- _PROVIDED TEXT_:
Shin Bet tracking of coronavirus patients to end as ministers freeze legislation

Shin Bet tracking of coronavirus patients to end as ministers freeze legislation

Agency head said to express ‘discomfort’ at continuing tracing program so long as infection rates remain low; ministers push forward with legislation of contentious Coronavirus Law

A woman uses a cellphone as people wear face masks for fear of coronavirus in downtown Jerusalem, June 8, 2020. (Olivier Fitoussi/Flash90)
A woman uses a cellphone as people wear face masks for fear of coronavirus in downtown Jerusalem, June 8, 2020. (Olivier Fitoussi/Flash90)

The Shin Bet will halt its months-long program of tracking the movements of coronavirus patients after the government decided Monday to freeze legislation that would allow the policy to continue.

The move came after ministers in the so-called coronavirus cabinet, charged with handling the pandemic, failed to agree on a version of the bill to pursue, and after Shin Bet chief Nadav Argaman reportedly told them the agency did not believe continuing the program was necessary at this time in light of low infection rates.

Ministers left the option open to resume work on the bill should infections once again balloon.

Shin Bet is now set to halt all tracking in the coming days.

The coronavirus cabinet did approve advancing the Coronavirus Law, a contentious piece of legislation that enshrines into law government emergency powers in case of a new outbreak. That bill has been denounced by critics as giving the state sweeping powers that would infringe on personal rights.

The bill is a softened version of previously proposed legislation that drew widespread outrage for giving police the right to enter homes with no warrant, and awarding some other powers to the government to suspend normal regulations in an emergency. The section allowing police ingress into private homes is missing from the new version. Meanwhile the prime minister can no longer declare an emergency on his own, but rather must have cabinet approval.

The bill also empowers the government to apply lockdowns and order people into quarantine, as well as giving police the power to disperse public gatherings under the threat of fines or even prison sentences, though the right to demonstrate is preserved.

The special powers are granted to the government for 45 days, with the Knesset able to extend the emergency period every 30 days for up to 10 months.

The bill will now be discussed by the Ministerial Committee for Legislation, where it is expected to receive government backing before making its way through the Knesset.

The Shin Bet tracking program was approved through emergency regulations in mid-March, but the High Court of Justice ruled in April that it could not continue beyond April 30 unless a legislative process was commenced to cement the practice in law. The court granted the government the right to approve an extension of the tracking measures on condition that it began the legislative process, but the bill has since seen repeated delays.

- _SUPPLIED MATERIAL_:

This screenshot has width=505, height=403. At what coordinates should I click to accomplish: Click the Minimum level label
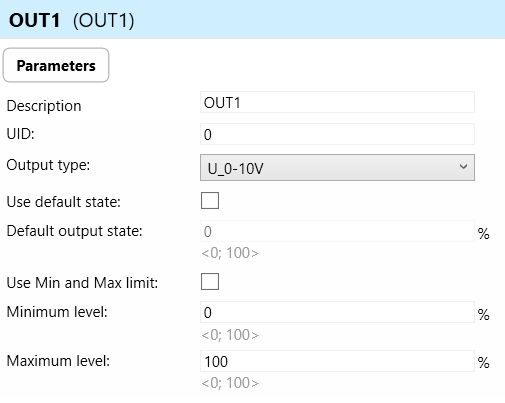point(57,312)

- _PROBLEMS TO WORK ON_:
1. According to the article about Shin Bet coronavirus tracking, for how many days does the Coronavirus Law grant the government its special powers?
2. In the article above on Shin Bet coronavirus tracking, reproduce word for word the passage starting with "The bill will" and going on through "seen repeated delays.".
3. Carry on the article about Shin Bet tracking of coronavirus patients, picking up after its final sentence.

- _EXPECTED RESPONSES_:
1. The government receives the special powers for 45 days.

2.
The bill will now be discussed by the Ministerial Committee for Legislation, where it is expected to receive government backing before making its way through the Knesset.

The Shin Bet tracking program was approved through emergency regulations in mid-March, but the High Court of Justice ruled in April that it could not continue beyond April 30 unless a legislative process was commenced to cement the practice in law. The court granted the government the right to approve an extension of the tracking measures on condition that it began the legislative process, but the bill has since seen repeated delays.

3.
According to Hebrew media reports, Argaman told ministers that there was “discomfort” in the security service at continuing to track people via their phones and credit card data under the current conditions.

Nonetheless, Argamon said if there was another virus outbreak the agency was ready to act.

Shin Bet head Nadav Argaman attends a Knesset Defense and Foreign Affairs Committee meeting on November 6, 2018. (Hadas Parush/Flash90)

The tracking, which uses cellphone location data, credit card purchase data and other digital information, aims to alert and order into quarantine people who were within two meters, for 10 minutes or more, of someone infected with the virus within the preceding two weeks. The Health Ministry can ask the Shin Bet for permission to use the tracking on a case by case arrangement after patients are diagnosed with COVID-19, the disease caused by the novel coronavirus.

Under the government’s emergency regulations, the Shin Bet is not permitted to continue using the data after the program ends, though the Health Ministry is allowed to use the information for an additional 60 days for research purposes, presumably to retrace the path of the outbreak.

Prime Minister Benjamin Netanyahu said at the coronavirus cabinet meeting that the government was also putting the brakes on further easing coronavirus restrictions, amid a sustained increase in the number of cases in the country.

“We may already be in the midst of an infection doubling rate of less than 10 days,” he said. “We’ve decided to pull the ‘hand brake’ first of all, to halt easing [restrictions] and to reexamine the issue over the coming week.”

At the meeting, Health Minister Yuli Edelstein noted that 800 new cases had been identified in the past week, as opposed to about 300 infections confirmed in the preceding two weeks combined.

The Health Ministry on Monday morning reported 45 more diagnosed cases since the evening before, taking the total since the start of the pandemic to 17,915. The death toll remained steady at 298.